- ZU BEARBEITENDE AUFGABEN -
[1] In welcher Rolle ist der Verfasser des Quellenauszugs über Perfektionismus neulich wieder auf dieses Problem gestoßen?
[2] Führe den Quellenauszug über Perfektionismus bitte ab seinem letzten Satz weiter.

- QUELLENAUSZUG -
Ich habe mir jetzt darüber Gedanken gemacht, und das in einem Beitrag im Vinsalt-Forum niedergeschrieben. Ich zitiere mich mal hier, in Antwort auf einen Beitrag vom dortigen Forumsmitglied "Scharlatan" :
Quote
Original von Scharlatan Für mich sage ich es mal so: Ich behaupte Perfektionist geworden zu sein. Die Geschichte, Lokalitäten, NSCs, Kampfvorbereitung und alles andere muß für meine Erwartung 100%ig stimmig und ausgearbeitet sein. Wenn mir das nicht gelingt, bin ich verärgert und das mag vielleicht schon krankhaft sein, ich kann es momentan nicht ändern. Wahrscheinlich bin ich auch zu unsicher geworden und brauche dieses Gefühl der Sicherheit inzwischen einfach aus Ermangelung an sofort verfügbaren Hintergrundwissen. Wie ich aber weiß, ist genau dies von meiner Truppe gar nicht gefordert.
Quote
Interessant ... Ich bin neulich erst wieder auf dieses Problem gestoßen - als Mit-Autor einer "Multi-Autoren-Geschichte" (eine Art Rollenspiel in Romanform).
Ich bin auch im Grunde auch irgendwie Perfektionist, und stelle fest, daß ich mir dabei selbst weh tue. Ich leide auch irgendwie darunter, weil es mir schlichtweg Kraft kostet.
Ich habe gemerkt, daß ich schreiben will, ohne mir eine Schwäche zuzulassen. Ich will keinen Angriffspunkt für alles zerreißende Kritiker bieten. Ich "darf" mir keine Schwäche zulassen, ALSO muß ich perfektionistisch sein. Nur ohne Schwachstelle kann ich nicht angegriffen werden.
Und das kostet Kraft.
Wir hatten jetzt eine Diskussion über die Ausbreitung von Schallwellen. Punkt war der, daß ich meinen Charakter am Boden eines Kellers einer Lagerhalle im Hafenbezirk horchen lies. Ein Mob kündigte sich nämlich an.

- DATENSATZINHALT -
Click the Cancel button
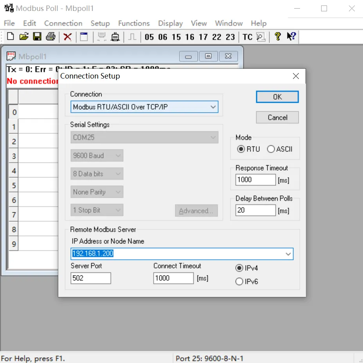This screenshot has height=363, width=363. (277, 117)
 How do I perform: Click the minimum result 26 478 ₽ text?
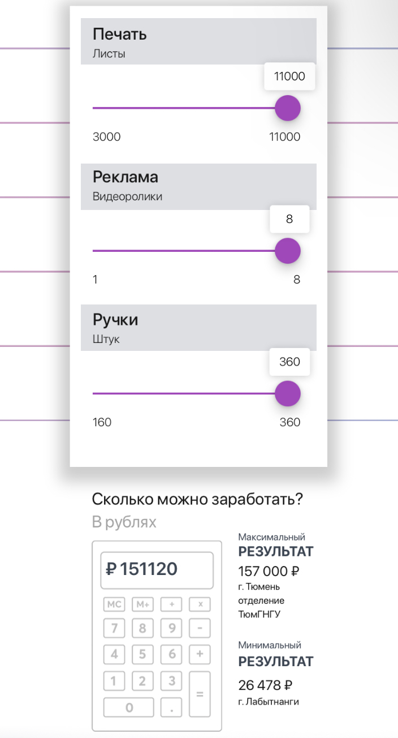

- SCHRIFTLICHE ANTWORTEN -
[1] Als Mit-Autor einer „Multi-Autoren-Geschichte“, einer Art Rollenspiel in Romanform.

[2]
Ich schrieb, daß ich das eigentlich hätte ändern müssen, weil ich davon überzeugt wurde, daß das so nicht geht, mit der Schallausbreitung. (Nein, ich will hier KEINE Diskussion darüber. Wir haben das selber schon genug durchgekaut !) Der Punkt, der mich letztendlich zum Einlenken bewegt hat war der folgende : Ich beschreibe in meinen Beiträgen hauptsächlich Stimmungen. Ich entwickle die Geschichte weiter, in dem ich Stimmungen einfange und zu Papier bringe (bzw. in die Tastatur hineinhämmere).
Wenn ich von dem Konzept/Standpunkt der Stimmung aus ausgehe, ist es letztlich egal, ob etwas extrem genau und perfektionistisch zu 100 % recherchiert worden ist. Der "DaVinci Code" ist ja auch nicht perfekt, und wird trotzdem tausendemal verkauft. es gibt mehr als genug Beispiele von erfolgreichen Autoren, die erfolgreich sind OBWOHL sie nicht zu 100 % recherchiert haben. Mehr noch, manche "spielen" sogar mit den Erwartungen und der Wahrnehmung der Leser/Zuschauer ! (Hitchcock, zum Beispiel, oder die Bild und Express, die ausschließlich auf *Stimmungen* setzen).
Das ist der Punkt für mich, an dem ich sagen kann, okay, ich schreibe nicht zu Einhundert Prozent exakt, aber die Stimmung, die ich dabei erzeuge, ist vielleicht so genail, daß man sich noch in 10 Jahren daran erinnern wird.
Das ist vielleicht dann auch der Punkt, den Bogo in seiner Suche nach "hollywoodreifem Rollenspiel" so sehr vermißt : Die Stimmung, die das Spiel damals ausgemacht haben mag. Die Epik, die durch einfache Stimmungsbilder entstanden ist, das "Malen mit Emotionen".
Das ist auch das, was ich weiter oben versucht habe, anzudeuten : Je mehr und je detailreicher ich beschreibe, desto mehr gehen die Stimmung und die Phantasie verloren. Auf dem Weg zu deutschem Bürokratentum. Rollenspiel als Erfindung von Mathematikern.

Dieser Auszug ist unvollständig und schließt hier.